When I work with clients, they participate in a private invite-only VIP group with me, moderators who are life beasts, and a collection of other guys who are all improving their skills with women, getting ripped, dressing like a boss and increasing their income.
Almost every single one of them ended up in this group after a conversation with me where we discussed their sticking points and I presented them with this group as a solution. It probably felt uncomfortable, nerve wracking and possibly even annoying when I asked them to bust out their credit card because that was the point when they really had to really decide, ok am I really doing this or am I gonna tell Robbie some bullshit story about how:
“I wanna do it on my own”
“I just don’t have time right now”
“I would totally do it but I can’t afford it.”

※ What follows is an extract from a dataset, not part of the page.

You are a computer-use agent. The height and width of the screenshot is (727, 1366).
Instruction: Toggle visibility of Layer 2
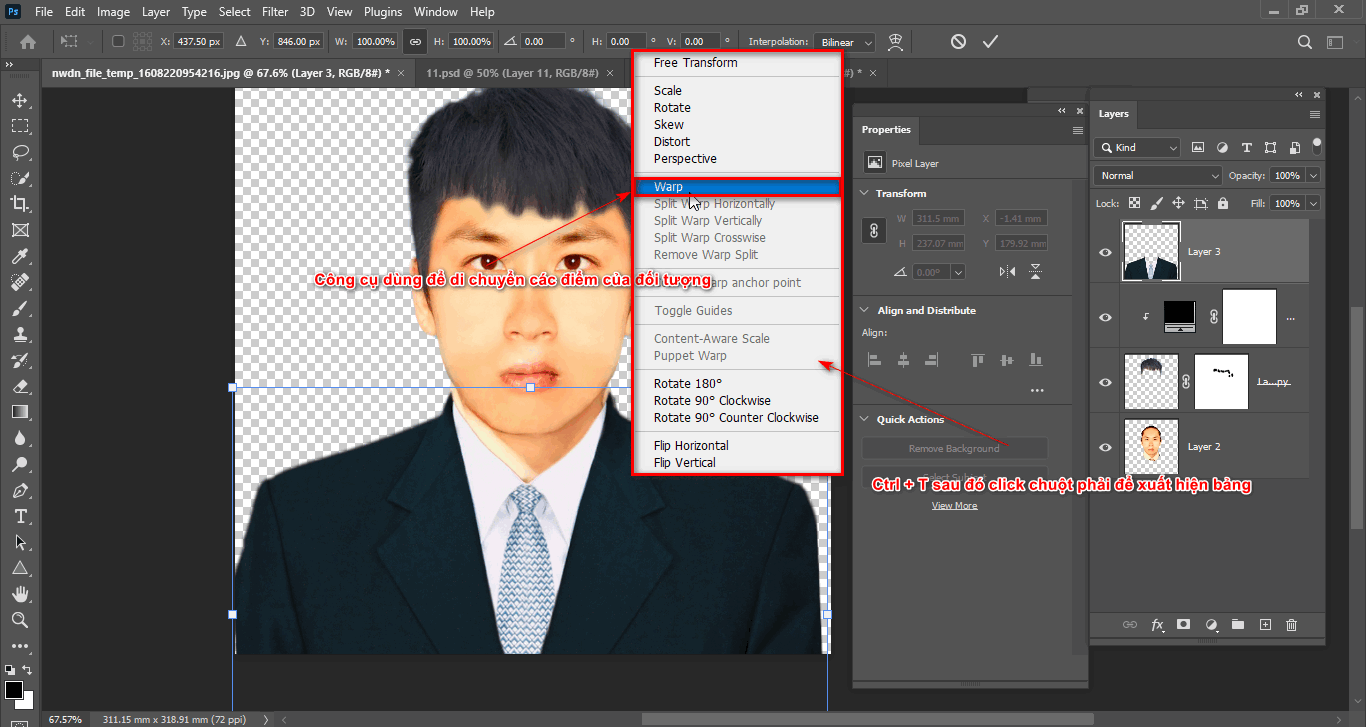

I know how it is, I’ve been in the same situation many times, faced with an investment opportunity to help improve my life.
Here’s my question… what did their “gut” or instincts tell them to do?
I would argue that it told them to say “NO!”
But because they were smart and able to make objective, rational decisions, they told their gut to go fuck itself, they grabbed their ball sack and now they’re glad that they did.
You see, at that time, they realized it was time to get serious about your dating skills, their gut was fucking stupid. Some guys like Justin get the importance of this stuff at a very young age and started investing his social life extremely early.
I didn’t invest until I was about 22 and some of you waited much longer. Until I was 22, my gut always told me to focus on other things, I’ll figure out this “girl stuff” later because I didn’t want to put myself in uncomfortable situations and actually talk to them. I just wanted to go the bar, crush beer, long island iced teas and think about talking to girls… but fuck doing it. Hit on a girl during the day? Get the fuck outa here, no chance in hell I was doing that. I invested in advice and coaching because I knew it was the only way I was going to change. I wasn’t gonna do it on my own, I didn’t know how and I didn’t have a plan. I wasn’t gonna continue telling myself that will power would work and I wasn’t gonna pretend that it wasn’t important anymore. So I told my gut to fuck off and put my money up. Now my gut instincts when it comes to women/dating are on point due to the work I’ve put in.
In an area you struggle with, your gut is almost always a decision based on fear, telling you to avoid anything that can potentially make you uncomfortable. Justin talks about how most people that label themselves as “risk averse” aren’t really risk averse, they are stupid. They miss opportunities and end up in black swan events that can ruin their lives, devastate their careers, end up in jail or broke. An example is the guy who has 95% of his net worth tied up in his house because he once heard that real estate is a great safe investment. Then the real estate market crumbles and he’s wiped out. If you ask him after the fact why he did it, he’ll explain… well I just went with my gut.
Cool fucking story bro…
Let me reiterate, when presented with a tough decision that involves making significant changes for your future in an area you struggle in, trust this… your gut is not qualified to make rational, objective decisions. It’s only qualified to make decisions based on fear and comfort. Good lucking using your emotions to make decisions… that is called being a woman.
Man the fuck up and admit to yourself that nothing is gonna change unless you take a decisive course of action that is tested and proven to work. If it’s proven, and you follow directions and execute, you will see results as long as you stick with it, course correct and ask for objective feedback. You’re gonna make mistakes, there will be peaks and valleys and it will take practice and a shit load of reps.
Think about the areas of your life where you’re not seeing results because you’re not executing or you don’t have the information required to execute. Stop avoiding these areas or procrastinating. The mods and other members of the group are hear to help, our resources/connections and knowledge base are huge so speak up. Ask questions, get on an accountability bet, and remember that you can usually bet against your gut.